Initially, a theoretical basis was established by studying basic concepts such as Boolean
Retrieval, Vector Space Models, Probabilistic Models, Linguistic Models and Precision &
Recall evaluation methods.
In the practical phase, an Information Retrieval system was developed using Apache
Lucene 8.0.0. Four ranking models were implemented and tested: BM25 Similarity, TF-IDF
Similarity, Dirichlet Similarity LM Model and Jelinek Mercer Similarity LM Model. To evaluate
the effectiveness of these models, a custom library in Perl 5 was created to calculate and
visualize the Precision and Recall metrics.
In addition to the individual retrieval models, two meta-search engines were built using the
Python Ranx library, implementing various rank synthesis techniques, such as CombSUM,
CombMAX, Reciprocal Rank Fusion (RRF), and ProbFuse.
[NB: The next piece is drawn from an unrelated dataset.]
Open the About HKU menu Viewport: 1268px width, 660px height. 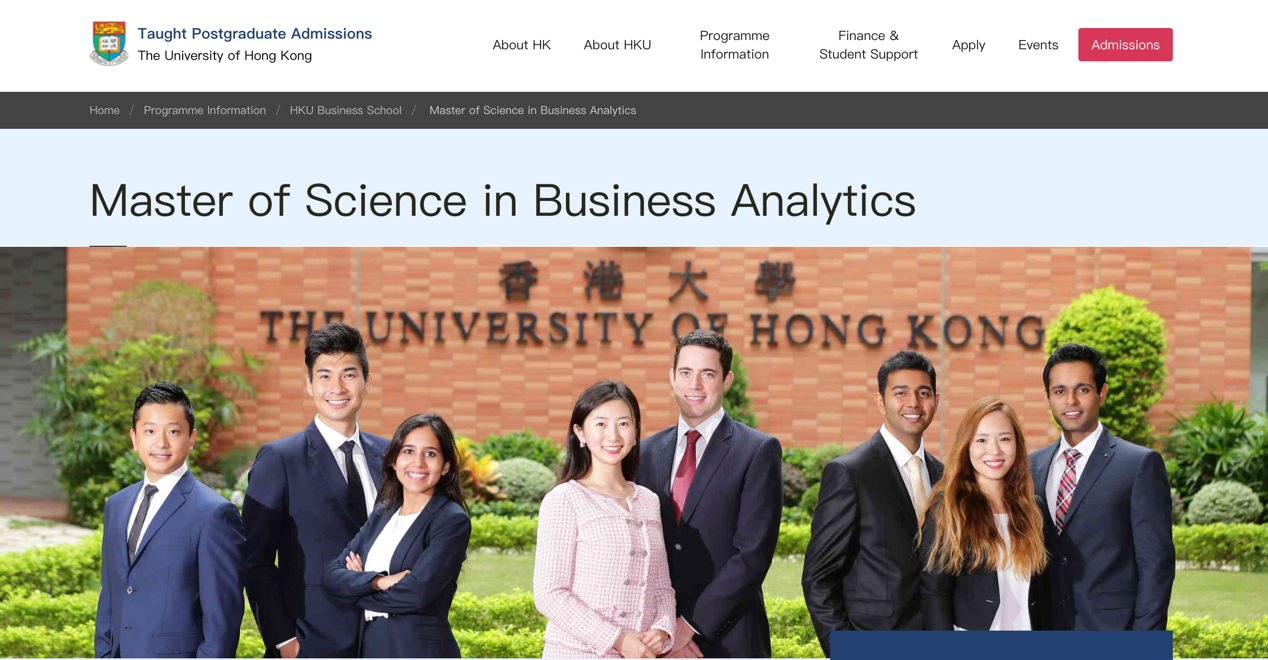pos(617,45)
Experimental results are presented, comparing the performance of the individual models
of Lucene. The findings highlight the relative advantages of each approach and offer insights
into how relevance strategies can improve retrieval efficiency. Also, during the meta-search
experiments, the top 10 results derived by the individual models and synthesis techniques are
presented. The work focuses on the calculation of these results, laying the foundation for
future evaluation and analytical comparison of the performance of different approaches. In
this way, useful clues are provided about the behavior of models and meta-search
techniques, paving the way for further optimization and development of more efficient
information retrieval systems.
This work demonstrates the importance of model selection, evaluation and combination in
building efficient and effective information retrieval systems.